INSTRUCTIONS TO FOLLOW: A word-for-word copy of the entries is the only acceptable reply.
=== Begin Enclosure ===
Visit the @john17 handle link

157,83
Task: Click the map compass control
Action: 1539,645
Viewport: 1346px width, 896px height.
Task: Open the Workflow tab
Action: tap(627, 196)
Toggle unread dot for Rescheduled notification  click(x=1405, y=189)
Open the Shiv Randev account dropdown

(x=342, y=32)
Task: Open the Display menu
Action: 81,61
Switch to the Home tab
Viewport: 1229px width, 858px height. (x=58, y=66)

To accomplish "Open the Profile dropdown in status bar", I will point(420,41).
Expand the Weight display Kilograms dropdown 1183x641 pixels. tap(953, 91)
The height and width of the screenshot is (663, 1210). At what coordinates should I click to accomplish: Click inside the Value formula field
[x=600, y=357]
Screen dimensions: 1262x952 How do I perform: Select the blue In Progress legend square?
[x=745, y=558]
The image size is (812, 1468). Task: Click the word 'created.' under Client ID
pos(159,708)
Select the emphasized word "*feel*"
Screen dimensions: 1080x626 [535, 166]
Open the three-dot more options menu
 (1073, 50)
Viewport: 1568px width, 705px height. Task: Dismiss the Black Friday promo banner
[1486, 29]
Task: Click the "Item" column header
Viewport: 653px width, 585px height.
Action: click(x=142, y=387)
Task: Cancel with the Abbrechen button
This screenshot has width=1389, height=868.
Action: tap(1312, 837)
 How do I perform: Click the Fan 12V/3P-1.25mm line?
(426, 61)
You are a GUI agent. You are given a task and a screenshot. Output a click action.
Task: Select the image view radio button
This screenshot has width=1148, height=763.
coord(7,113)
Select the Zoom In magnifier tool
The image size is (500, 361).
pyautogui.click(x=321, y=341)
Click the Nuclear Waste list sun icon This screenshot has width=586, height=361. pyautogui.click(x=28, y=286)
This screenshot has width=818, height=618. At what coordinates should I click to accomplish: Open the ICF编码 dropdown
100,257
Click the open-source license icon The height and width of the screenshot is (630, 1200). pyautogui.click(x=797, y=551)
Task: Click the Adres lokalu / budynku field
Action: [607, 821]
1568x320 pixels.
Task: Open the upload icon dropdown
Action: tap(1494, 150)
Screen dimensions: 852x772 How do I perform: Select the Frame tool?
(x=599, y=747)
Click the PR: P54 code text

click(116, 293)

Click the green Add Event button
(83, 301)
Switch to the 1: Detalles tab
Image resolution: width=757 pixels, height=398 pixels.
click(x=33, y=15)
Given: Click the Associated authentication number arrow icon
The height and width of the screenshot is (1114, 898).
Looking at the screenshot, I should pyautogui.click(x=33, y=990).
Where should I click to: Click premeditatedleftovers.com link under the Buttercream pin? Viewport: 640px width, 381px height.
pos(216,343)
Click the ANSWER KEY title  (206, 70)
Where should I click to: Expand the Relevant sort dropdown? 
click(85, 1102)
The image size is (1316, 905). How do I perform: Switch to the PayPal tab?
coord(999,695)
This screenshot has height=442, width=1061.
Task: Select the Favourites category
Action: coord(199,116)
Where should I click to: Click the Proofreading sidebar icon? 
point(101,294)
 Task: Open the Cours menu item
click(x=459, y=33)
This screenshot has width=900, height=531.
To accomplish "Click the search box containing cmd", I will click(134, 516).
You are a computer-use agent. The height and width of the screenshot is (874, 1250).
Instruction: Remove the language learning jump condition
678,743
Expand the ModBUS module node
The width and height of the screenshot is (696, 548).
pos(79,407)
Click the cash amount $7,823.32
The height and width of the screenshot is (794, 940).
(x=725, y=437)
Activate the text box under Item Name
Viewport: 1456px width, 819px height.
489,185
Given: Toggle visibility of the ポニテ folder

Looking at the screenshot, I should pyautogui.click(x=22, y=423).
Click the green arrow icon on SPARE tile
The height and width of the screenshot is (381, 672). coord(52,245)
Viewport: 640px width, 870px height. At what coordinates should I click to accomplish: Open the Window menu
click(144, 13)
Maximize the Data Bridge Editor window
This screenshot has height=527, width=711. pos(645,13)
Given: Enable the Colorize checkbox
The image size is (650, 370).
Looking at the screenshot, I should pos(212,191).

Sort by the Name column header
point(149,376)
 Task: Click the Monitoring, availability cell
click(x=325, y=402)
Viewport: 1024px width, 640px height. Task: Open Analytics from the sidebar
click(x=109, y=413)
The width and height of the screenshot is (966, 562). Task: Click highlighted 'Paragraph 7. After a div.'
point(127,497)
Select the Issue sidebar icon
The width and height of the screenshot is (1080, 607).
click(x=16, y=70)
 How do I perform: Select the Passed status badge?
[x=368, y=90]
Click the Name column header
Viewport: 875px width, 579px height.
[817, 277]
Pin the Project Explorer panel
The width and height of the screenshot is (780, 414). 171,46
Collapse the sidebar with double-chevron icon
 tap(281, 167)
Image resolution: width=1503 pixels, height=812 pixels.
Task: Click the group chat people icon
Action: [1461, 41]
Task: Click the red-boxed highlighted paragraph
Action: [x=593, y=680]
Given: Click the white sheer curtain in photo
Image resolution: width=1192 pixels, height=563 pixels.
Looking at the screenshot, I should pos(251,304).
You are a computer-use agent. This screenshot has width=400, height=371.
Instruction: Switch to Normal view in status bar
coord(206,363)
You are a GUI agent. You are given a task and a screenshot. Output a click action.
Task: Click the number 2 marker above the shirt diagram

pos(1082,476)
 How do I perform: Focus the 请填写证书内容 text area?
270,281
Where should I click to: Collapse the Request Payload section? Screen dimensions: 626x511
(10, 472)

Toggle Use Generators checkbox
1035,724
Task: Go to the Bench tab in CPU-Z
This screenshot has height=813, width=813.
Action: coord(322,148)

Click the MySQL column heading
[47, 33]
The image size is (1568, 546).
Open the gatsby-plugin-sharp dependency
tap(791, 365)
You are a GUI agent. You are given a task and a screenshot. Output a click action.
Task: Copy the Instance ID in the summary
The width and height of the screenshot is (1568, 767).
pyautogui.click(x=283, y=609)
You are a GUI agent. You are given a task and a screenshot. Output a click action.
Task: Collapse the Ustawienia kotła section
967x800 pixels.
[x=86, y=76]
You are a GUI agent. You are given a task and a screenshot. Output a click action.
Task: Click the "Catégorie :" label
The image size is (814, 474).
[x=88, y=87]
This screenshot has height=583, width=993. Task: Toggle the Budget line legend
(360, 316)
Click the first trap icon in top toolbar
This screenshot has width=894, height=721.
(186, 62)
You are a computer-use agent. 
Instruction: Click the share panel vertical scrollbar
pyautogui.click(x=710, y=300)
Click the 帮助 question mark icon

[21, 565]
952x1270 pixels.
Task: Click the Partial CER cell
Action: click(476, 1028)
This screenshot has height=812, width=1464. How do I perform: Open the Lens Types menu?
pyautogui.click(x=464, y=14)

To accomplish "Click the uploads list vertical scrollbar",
=== End Enclosure ===
RESPONSE FOR THIS EXERCISE:
Visit the @john17 handle link

157,83
Task: Click the map compass control
Action: 1539,645
Viewport: 1346px width, 896px height.
Task: Open the Workflow tab
Action: tap(627, 196)
Toggle unread dot for Rescheduled notification  click(x=1405, y=189)
Open the Shiv Randev account dropdown

(x=342, y=32)
Task: Open the Display menu
Action: 81,61
Switch to the Home tab
Viewport: 1229px width, 858px height. (x=58, y=66)

To accomplish "Open the Profile dropdown in status bar", I will point(420,41).
Expand the Weight display Kilograms dropdown 1183x641 pixels. tap(953, 91)
The height and width of the screenshot is (663, 1210). At what coordinates should I click to accomplish: Click inside the Value formula field
[x=600, y=357]
Screen dimensions: 1262x952 How do I perform: Select the blue In Progress legend square?
[x=745, y=558]
The image size is (812, 1468). Task: Click the word 'created.' under Client ID
pos(159,708)
Select the emphasized word "*feel*"
Screen dimensions: 1080x626 [535, 166]
Open the three-dot more options menu
 (1073, 50)
Viewport: 1568px width, 705px height. Task: Dismiss the Black Friday promo banner
[1486, 29]
Task: Click the "Item" column header
Viewport: 653px width, 585px height.
Action: click(x=142, y=387)
Task: Cancel with the Abbrechen button
This screenshot has width=1389, height=868.
Action: tap(1312, 837)
 How do I perform: Click the Fan 12V/3P-1.25mm line?
(426, 61)
You are a GUI agent. You are given a task and a screenshot. Output a click action.
Task: Select the image view radio button
This screenshot has width=1148, height=763.
coord(7,113)
Select the Zoom In magnifier tool
The image size is (500, 361).
pyautogui.click(x=321, y=341)
Click the Nuclear Waste list sun icon This screenshot has width=586, height=361. pyautogui.click(x=28, y=286)
This screenshot has width=818, height=618. At what coordinates should I click to accomplish: Open the ICF编码 dropdown
100,257
Click the open-source license icon The height and width of the screenshot is (630, 1200). pyautogui.click(x=797, y=551)
Task: Click the Adres lokalu / budynku field
Action: [607, 821]
1568x320 pixels.
Task: Open the upload icon dropdown
Action: tap(1494, 150)
Screen dimensions: 852x772 How do I perform: Select the Frame tool?
(x=599, y=747)
Click the PR: P54 code text

click(116, 293)

Click the green Add Event button
(83, 301)
Switch to the 1: Detalles tab
Image resolution: width=757 pixels, height=398 pixels.
click(x=33, y=15)
Given: Click the Associated authentication number arrow icon
The height and width of the screenshot is (1114, 898).
Looking at the screenshot, I should pyautogui.click(x=33, y=990).
Where should I click to: Click premeditatedleftovers.com link under the Buttercream pin? Viewport: 640px width, 381px height.
pos(216,343)
Click the ANSWER KEY title  (206, 70)
Where should I click to: Expand the Relevant sort dropdown? 
click(85, 1102)
The image size is (1316, 905). How do I perform: Switch to the PayPal tab?
coord(999,695)
This screenshot has height=442, width=1061.
Task: Select the Favourites category
Action: coord(199,116)
Where should I click to: Click the Proofreading sidebar icon? 
point(101,294)
 Task: Open the Cours menu item
click(x=459, y=33)
This screenshot has width=900, height=531.
To accomplish "Click the search box containing cmd", I will click(134, 516).
You are a computer-use agent. The height and width of the screenshot is (874, 1250).
Instruction: Remove the language learning jump condition
678,743
Expand the ModBUS module node
The width and height of the screenshot is (696, 548).
pos(79,407)
Click the cash amount $7,823.32
The height and width of the screenshot is (794, 940).
(x=725, y=437)
Activate the text box under Item Name
Viewport: 1456px width, 819px height.
489,185
Given: Toggle visibility of the ポニテ folder

Looking at the screenshot, I should pyautogui.click(x=22, y=423).
Click the green arrow icon on SPARE tile
The height and width of the screenshot is (381, 672). coord(52,245)
Viewport: 640px width, 870px height. At what coordinates should I click to accomplish: Open the Window menu
click(144, 13)
Maximize the Data Bridge Editor window
This screenshot has height=527, width=711. pos(645,13)
Given: Enable the Colorize checkbox
The image size is (650, 370).
Looking at the screenshot, I should pos(212,191).

Sort by the Name column header
point(149,376)
 Task: Click the Monitoring, availability cell
click(x=325, y=402)
Viewport: 1024px width, 640px height. Task: Open Analytics from the sidebar
click(x=109, y=413)
The width and height of the screenshot is (966, 562). Task: Click highlighted 'Paragraph 7. After a div.'
point(127,497)
Select the Issue sidebar icon
The width and height of the screenshot is (1080, 607).
click(x=16, y=70)
 How do I perform: Select the Passed status badge?
[x=368, y=90]
Click the Name column header
Viewport: 875px width, 579px height.
[817, 277]
Pin the Project Explorer panel
The width and height of the screenshot is (780, 414). 171,46
Collapse the sidebar with double-chevron icon
 tap(281, 167)
Image resolution: width=1503 pixels, height=812 pixels.
Task: Click the group chat people icon
Action: [1461, 41]
Task: Click the red-boxed highlighted paragraph
Action: [x=593, y=680]
Given: Click the white sheer curtain in photo
Image resolution: width=1192 pixels, height=563 pixels.
Looking at the screenshot, I should pos(251,304).
You are a computer-use agent. This screenshot has width=400, height=371.
Instruction: Switch to Normal view in status bar
coord(206,363)
You are a GUI agent. You are given a task and a screenshot. Output a click action.
Task: Click the number 2 marker above the shirt diagram

pos(1082,476)
 How do I perform: Focus the 请填写证书内容 text area?
270,281
Where should I click to: Collapse the Request Payload section? Screen dimensions: 626x511
(10, 472)

Toggle Use Generators checkbox
1035,724
Task: Go to the Bench tab in CPU-Z
This screenshot has height=813, width=813.
Action: coord(322,148)

Click the MySQL column heading
[47, 33]
The image size is (1568, 546).
Open the gatsby-plugin-sharp dependency
tap(791, 365)
You are a GUI agent. You are given a task and a screenshot. Output a click action.
Task: Copy the Instance ID in the summary
The width and height of the screenshot is (1568, 767).
pyautogui.click(x=283, y=609)
You are a GUI agent. You are given a task and a screenshot. Output a click action.
Task: Collapse the Ustawienia kotła section
967x800 pixels.
[x=86, y=76]
You are a GUI agent. You are given a task and a screenshot. Output a click action.
Task: Click the "Catégorie :" label
The image size is (814, 474).
[x=88, y=87]
This screenshot has height=583, width=993. Task: Toggle the Budget line legend
(360, 316)
Click the first trap icon in top toolbar
This screenshot has width=894, height=721.
(186, 62)
You are a computer-use agent. 
Instruction: Click the share panel vertical scrollbar
pyautogui.click(x=710, y=300)
Click the 帮助 question mark icon

[21, 565]
952x1270 pixels.
Task: Click the Partial CER cell
Action: click(476, 1028)
This screenshot has height=812, width=1464. How do I perform: Open the Lens Types menu?
pyautogui.click(x=464, y=14)

To accomplish "Click the uploads list vertical scrollbar",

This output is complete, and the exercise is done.